I may be the first man to bleed during a flag football game, but the minor wound reminds me a lot of trading. Taking your licks with no goals or purpose is dumb. Nobody sets out to get hurt. Accepting losses and learning from them is smart.
A lot of readers get caught up in the idea of winning all the time. Pick your favorite sports team: the Blackshirts, the Yankees, the Cowboys, the Brazilians in the last World Cup. The world’s most storied sports teams don’t win every single game. They don’t even win every season (Cowboys fans know what I’m talking about).
Drop down to the individual level. Is Cristiano Ronaldo a ball hog? Does Alex Rodriguez hit every pitch?
Even the world’s most elite athletes have strengths and weaknesses. It’s ridiculous to expect anyone to perform their best every single day.
I’m especially directing this at newer forex traders. At the risk of offending you with reality, you need to hear this if you’ve been trading for less than 6 months. Your expectations for trading are out of this world ridiculous.
Why you started trading forex
The Challenge
More experienced traders – even the ones struggling with losses – will freely admit getting into trading for the wrong reasons. I started trading because I’m over-the-top competitive.

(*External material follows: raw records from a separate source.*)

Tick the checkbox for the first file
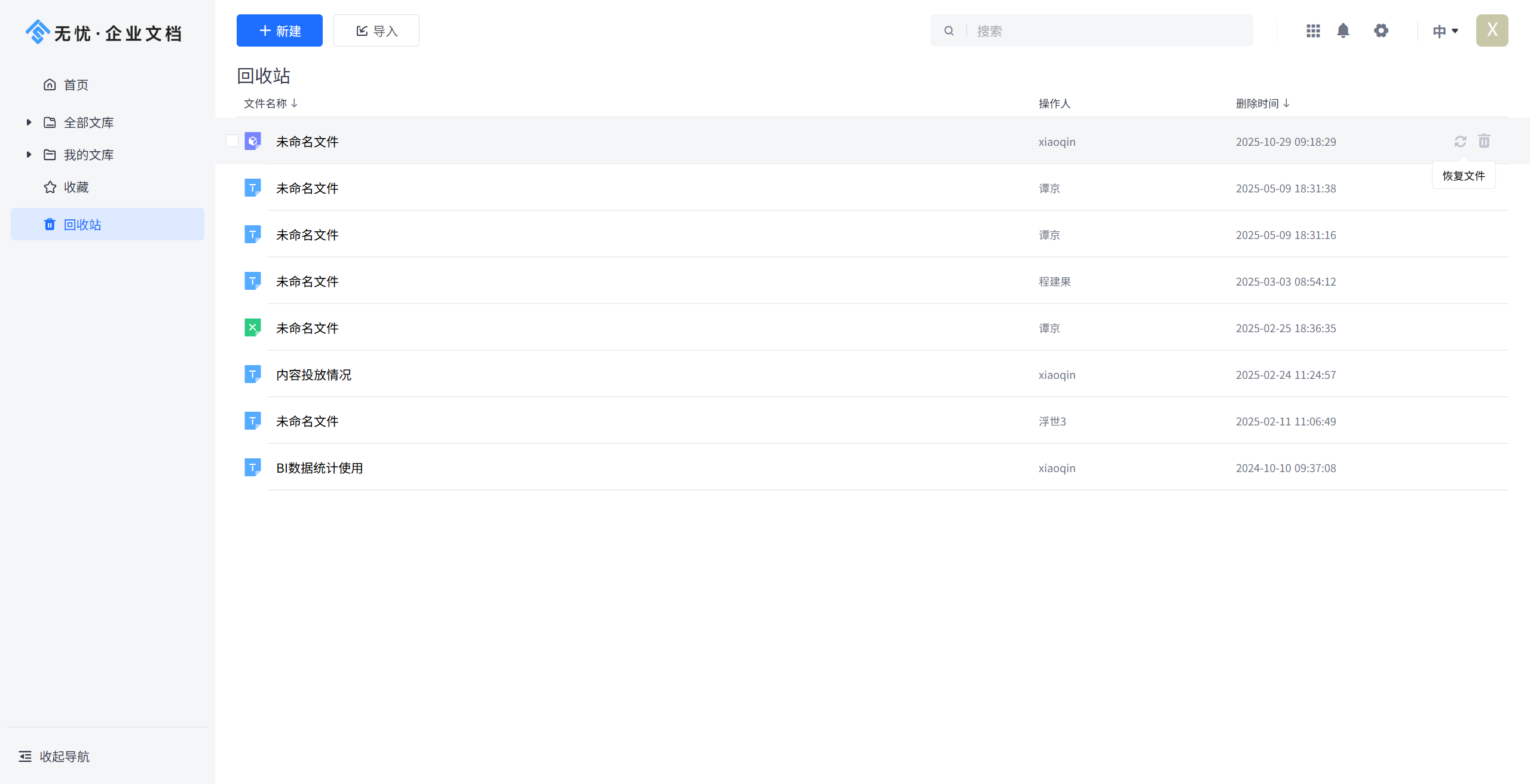 232,141
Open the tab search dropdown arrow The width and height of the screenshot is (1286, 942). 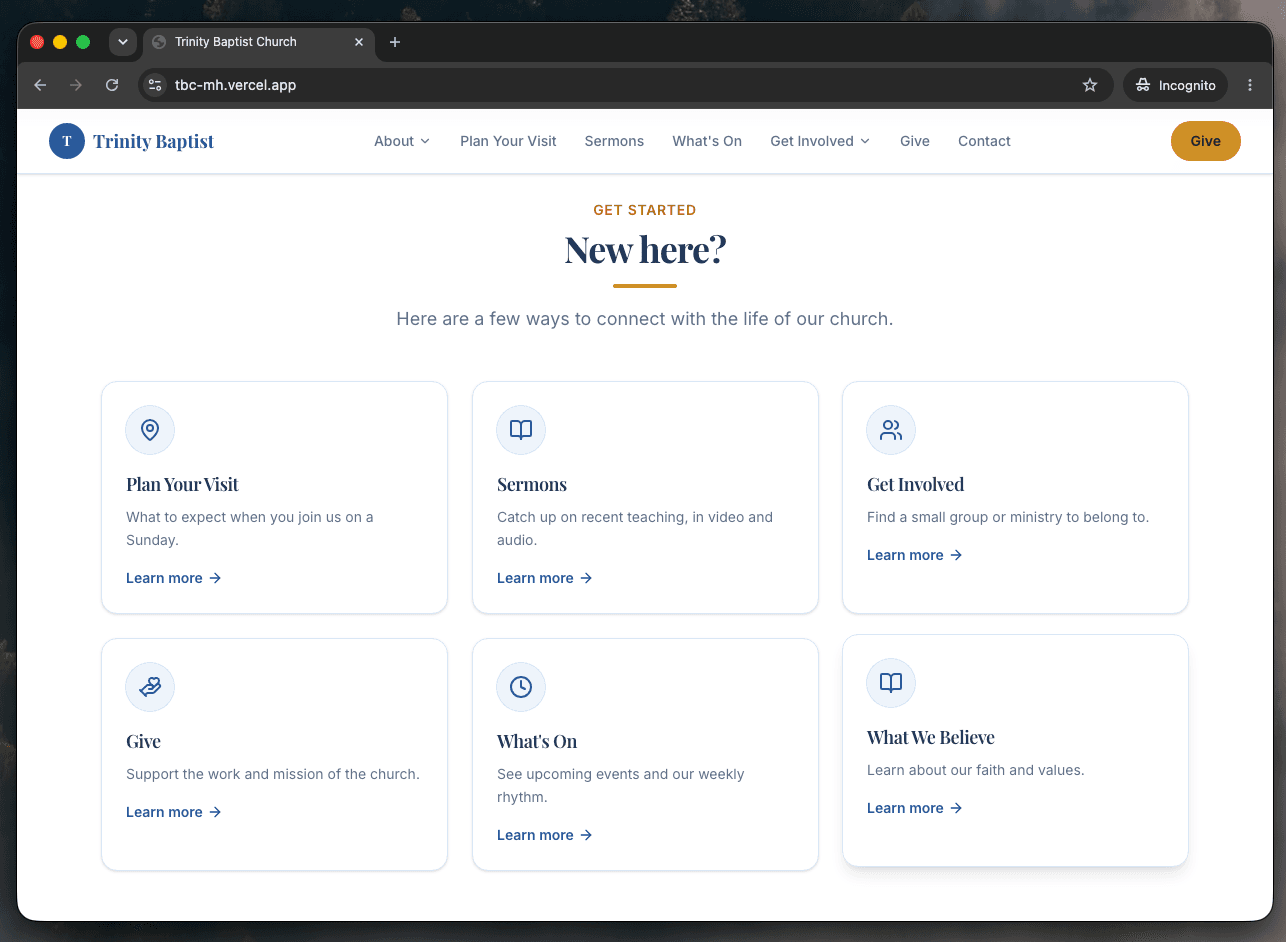pyautogui.click(x=123, y=42)
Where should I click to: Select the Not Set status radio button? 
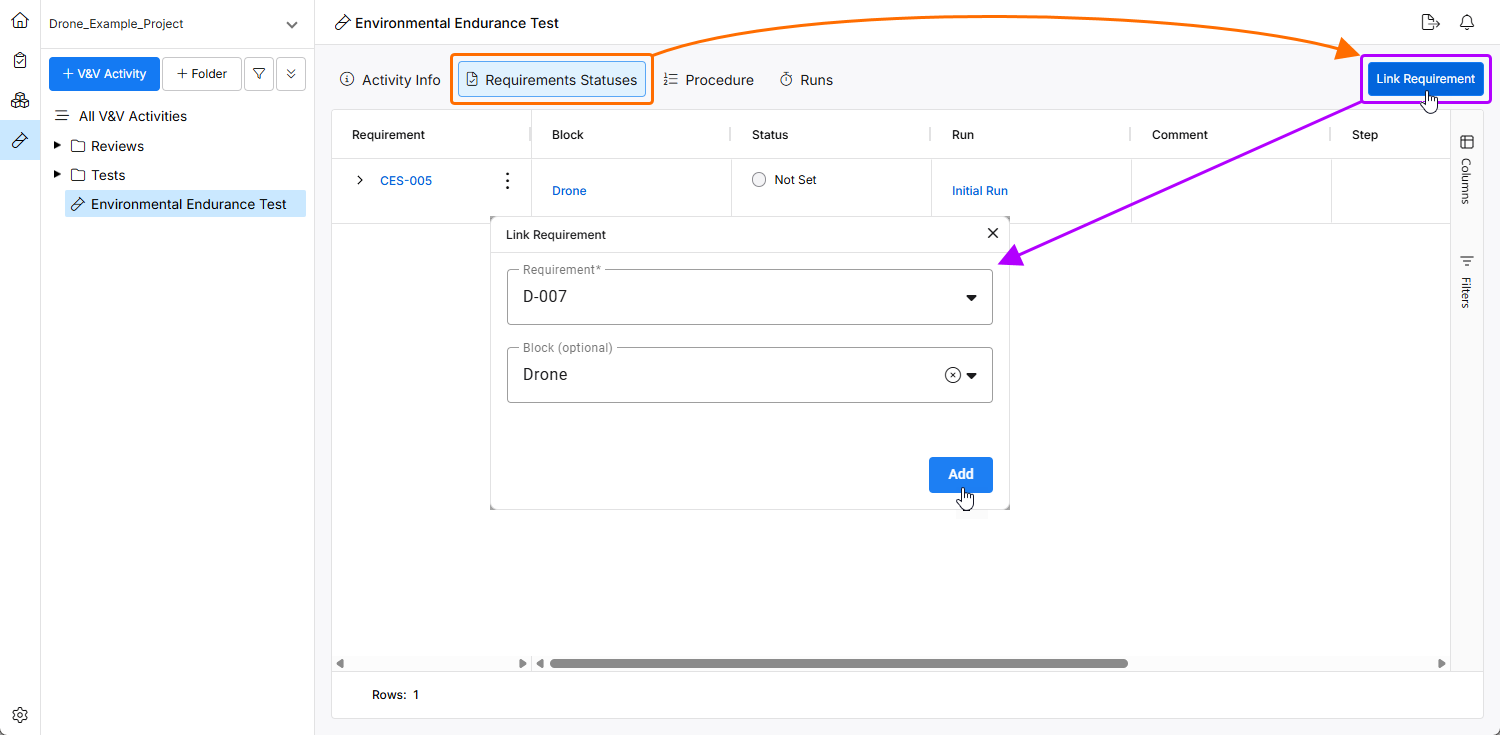coord(759,180)
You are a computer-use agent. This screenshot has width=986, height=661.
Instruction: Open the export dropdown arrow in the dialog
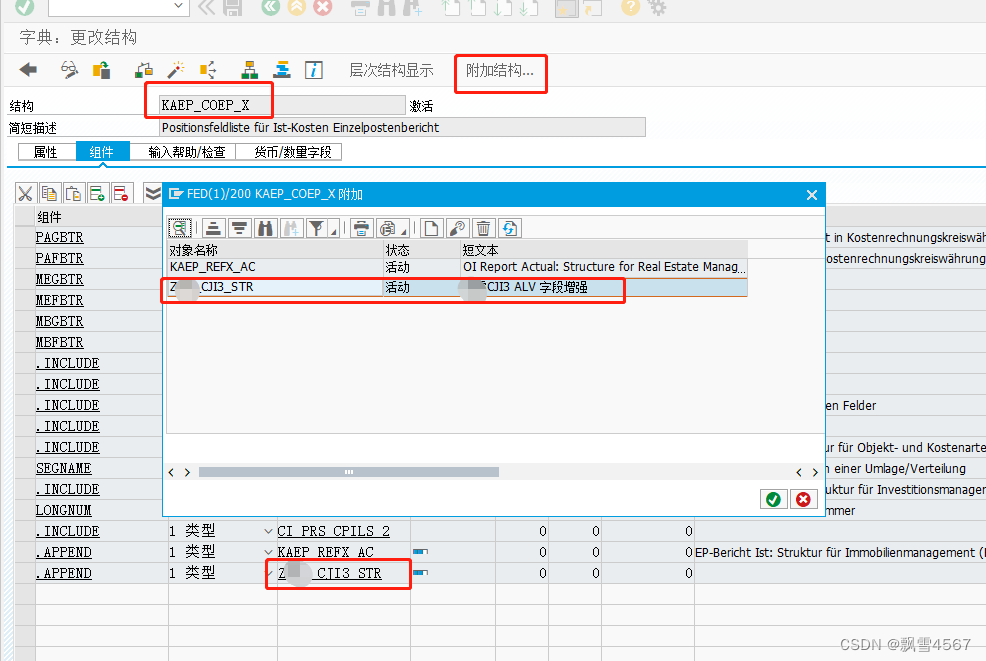point(404,232)
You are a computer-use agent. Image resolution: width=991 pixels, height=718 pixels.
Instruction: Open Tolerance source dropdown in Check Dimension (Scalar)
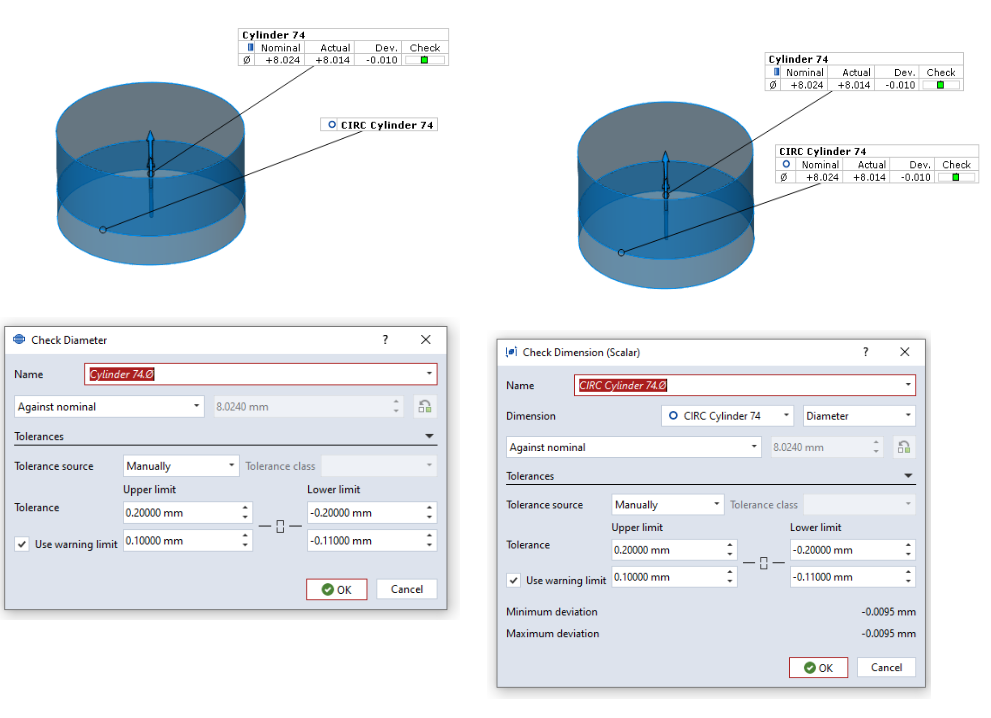[x=668, y=505]
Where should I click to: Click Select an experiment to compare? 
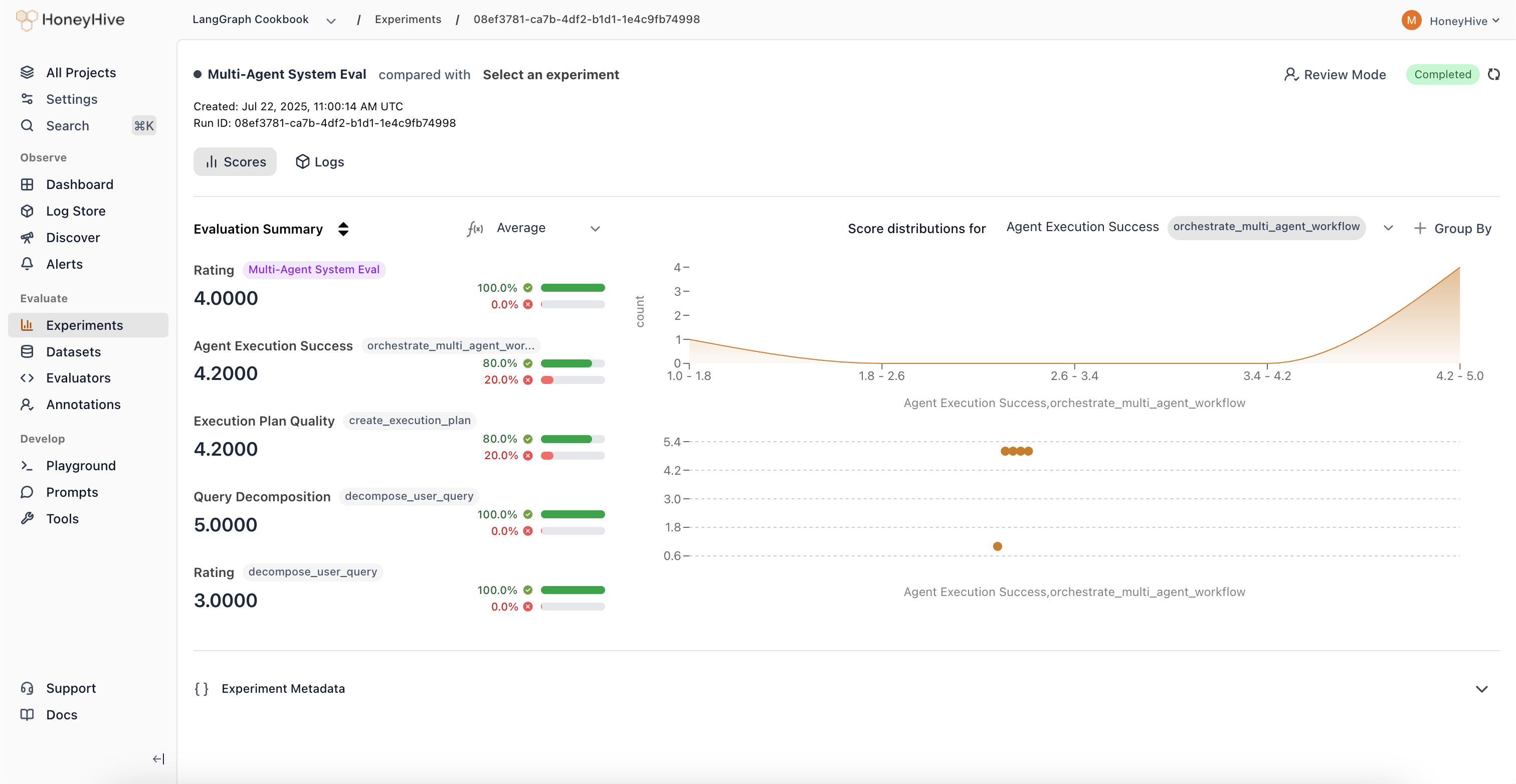pos(550,75)
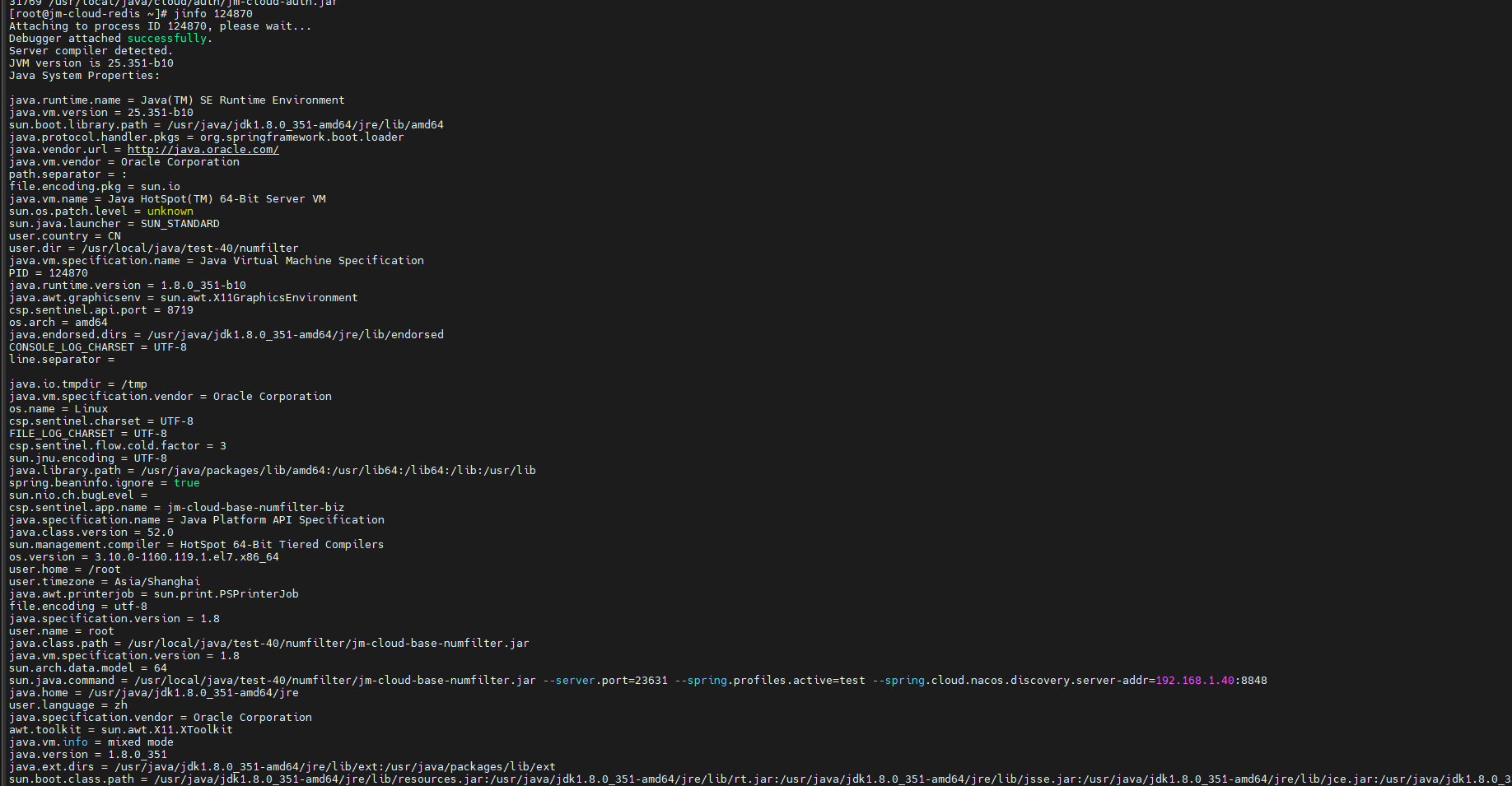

I hate being in 2nd place, but I thrive on being challenged. Beating Mr. Market is extremely difficult. I placed my first trade because I liked the challenge.
The Gamblers
Fewer people will admit to gambling. They’re “investing” or “trading.” Among this group, I’d wager (pun intended) that 90+% of them attempt to scalp at some point. Unless you have a very clearly defined strategy, scalping is the forex version of the slot machines. You see the flashing lights and numbers bouncing everywhere, but over the long run you’re destined to lose.
If you’re guilty of scalping gambling, run some back of the envelope numbers. Where do you place your stop losses? What’s your average take profit?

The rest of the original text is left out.